### Parts of the exercise
a. Return the part of the monster-creation forum thread starting at "Make the first" and ending at "covered in blood.", copied word for word.
b. In the monster-creation forum thread, what does Aara suggest looking up on YouTube for inspiration?
c. Continue the monster-creation forum thread after its final post.

### Supplied passage
# Help me create a monster



## Gavrill (Mar 2, 2010)

I want to create some sort of monster character. I'm not talking 30 cocks, rainbow fur, etc. I mean a real monster, something creepy.

I'd like it to have some sort of mammal as a base. And then just add/take away stuff to make it scary/weird. Anyone got any ideas?

So far some ideas I have: tentacles coming off of its back, long claws, saber teeth/snaggletooth, missing a limb or eye.


----------



## Foxy_Boy (Mar 2, 2010)

give it a dino head & spider legs......

& a scorpions tail thats actually a cock.

That will turn some heads :3


----------



## Gavrill (Mar 2, 2010)

That's just weird, not scary x3


----------



## Ranzun the Dragon-Shark (Mar 2, 2010)

How about this?

A large spider


----------



## Gavrill (Mar 2, 2010)

I hate spiders guys >:[


----------



## Foxy_Boy (Mar 2, 2010)

Make the first crab character.

Crabs are ugly....


----------



## Browder (Mar 2, 2010)

Find a cute herbivore than give it fangs and a slasher smile. Bonus points if it still looks innocent when it's covered in blood.


----------



## Ranzun the Dragon-Shark (Mar 2, 2010)

Shenzebo said:


> I hate spiders guys >:[


Me too! But somehow, they're kinky!

Hmm... An eight foot tall lizard with fangs two inches thick, protruding down onto their jaw. He will have six arms and two leg with a large, thick prehensile tail with a large spiked ball of death at the end. His claws are tainted with poison that is enough to kill or paralyze someone for a temporary time. He will have eight eyes too


----------



## Sarlune (Mar 2, 2010)

http://fc00.deviantart.net/fs16/f/2007/208/d/9/Demon_for_Sheepydoggy_by_Astrozerk04.jpg
This is actually drawn for me. This is my character from a book I am DESPRATLY trying to finish. His name is Fuma. He doesn't move his jaw at all when he talks. The tail and legs are dragon-like, the top of his body is like dried decaying skin. 

and yeah.... If you want the actually description from the story then you gotta ask in a PM. Otherwise if you want a completely original one then try this one I just drew for the fun of it
http://fc02.deviantart.net/fs19/f/2007/227/6/b/Late_Night_Critters_by_Sheepydoggy.jpg
Or this guy that I drew off of some squiggles I made
http://fc06.deviantart.net/fs23/i/2009/269/c/d/Sludge_by_Sheepydoggy.jpg


----------



## Aara (Mar 2, 2010)

Hmmm... well, if you want to create a truly frightening monster that's based off of real-life animals, then I suggest looking up deep sea creature vids on youtube for inspiration.

They offer a TON of creative creative ideas while still looking scary as hell.

[Data items]
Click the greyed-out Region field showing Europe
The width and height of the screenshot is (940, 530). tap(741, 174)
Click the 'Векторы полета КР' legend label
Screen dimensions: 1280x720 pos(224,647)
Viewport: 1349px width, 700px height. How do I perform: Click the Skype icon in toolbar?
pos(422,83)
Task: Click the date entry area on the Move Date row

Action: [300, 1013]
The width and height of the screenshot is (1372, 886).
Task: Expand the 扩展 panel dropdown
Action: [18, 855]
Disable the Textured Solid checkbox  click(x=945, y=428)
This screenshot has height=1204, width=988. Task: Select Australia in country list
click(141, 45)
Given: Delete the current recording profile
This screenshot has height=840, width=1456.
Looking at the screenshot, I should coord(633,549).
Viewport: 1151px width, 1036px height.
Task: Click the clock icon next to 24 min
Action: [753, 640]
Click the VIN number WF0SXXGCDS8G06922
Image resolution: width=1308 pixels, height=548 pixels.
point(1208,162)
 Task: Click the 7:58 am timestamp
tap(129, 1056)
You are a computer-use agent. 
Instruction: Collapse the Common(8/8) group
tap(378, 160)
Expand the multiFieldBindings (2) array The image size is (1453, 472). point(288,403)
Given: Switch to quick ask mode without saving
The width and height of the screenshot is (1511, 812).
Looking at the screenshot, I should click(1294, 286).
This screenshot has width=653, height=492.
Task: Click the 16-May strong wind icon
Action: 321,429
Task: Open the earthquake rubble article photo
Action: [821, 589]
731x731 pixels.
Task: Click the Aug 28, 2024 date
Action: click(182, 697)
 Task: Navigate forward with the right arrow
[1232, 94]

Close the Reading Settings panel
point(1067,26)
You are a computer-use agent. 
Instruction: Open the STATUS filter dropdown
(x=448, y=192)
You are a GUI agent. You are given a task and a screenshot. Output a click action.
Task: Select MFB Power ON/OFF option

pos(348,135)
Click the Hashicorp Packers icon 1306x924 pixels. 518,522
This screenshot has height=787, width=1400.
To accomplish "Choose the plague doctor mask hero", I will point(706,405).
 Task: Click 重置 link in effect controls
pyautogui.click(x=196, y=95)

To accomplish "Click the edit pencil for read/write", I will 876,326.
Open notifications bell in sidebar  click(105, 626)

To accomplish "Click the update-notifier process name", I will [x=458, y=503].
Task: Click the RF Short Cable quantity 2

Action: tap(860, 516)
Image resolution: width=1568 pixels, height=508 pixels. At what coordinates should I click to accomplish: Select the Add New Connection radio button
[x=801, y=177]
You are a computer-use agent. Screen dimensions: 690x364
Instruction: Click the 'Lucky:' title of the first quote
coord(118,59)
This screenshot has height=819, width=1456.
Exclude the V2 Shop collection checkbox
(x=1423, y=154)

### Answers in order
a.
Make the first crab character.

Crabs are ugly....


----------



## Browder (Mar 2, 2010)

Find a cute herbivore than give it fangs and a slasher smile. Bonus points if it still looks innocent when it's covered in blood.

b. Deep sea creature videos.

c.
http://www.youtube.com/watch?v=mrSu65Bb9X4&feature=related
http://www.youtube.com/watch?v=BU7dD-4sbKM&feature=related
http://www.youtube.com/watch?v=MVSY-V0SxDQ
http://www.youtube.com/watch?v=RM9o4VnfHJU&feature=related
http://www.youtube.com/watch?v=5J8eTT8xvaQ&feature=channel
http://www.youtube.com/watch?v=INJ5Tk7Nbi4
http://www.youtube.com/watch?v=S3CJIKKSUpg&feature=related
http://www.youtube.com/watch?v=-NWEdAkL92w
http://www.youtube.com/watch?v=a1HJiWzZzMI&feature=related
http://www.youtube.com/watch?v=q5ZQH2Uzpew&feature=related


----------



## Gavrill (Mar 2, 2010)

Dragon-Shark said:


> Me too! But somehow, they're kinky!
> 
> Hmm... An eight foot tall lizard with fangs two inches thick, protruding down onto their jaw. He will have six arms and two leg with a large, thick prehensile tail with a large spiked ball of death at the end. His claws are tainted with poison that is enough to kill or paralyze someone for a temporary time. He will have eight eyes too


That would work if I didn't think lizards were so drat cute x3


Sarlune said:


> http://fc00.deviantart.net/fs16/f/2007/208/d/9/Demon_for_Sheepydoggy_by_Astrozerk04.jpg
> This is actually drawn for me. This is my character from a book I am DESPRATLY trying to finish. His name is Fuma. He doesn't move his jaw at all when he talks. The tail and legs are dragon-like, the top of his body is like dried decaying skin.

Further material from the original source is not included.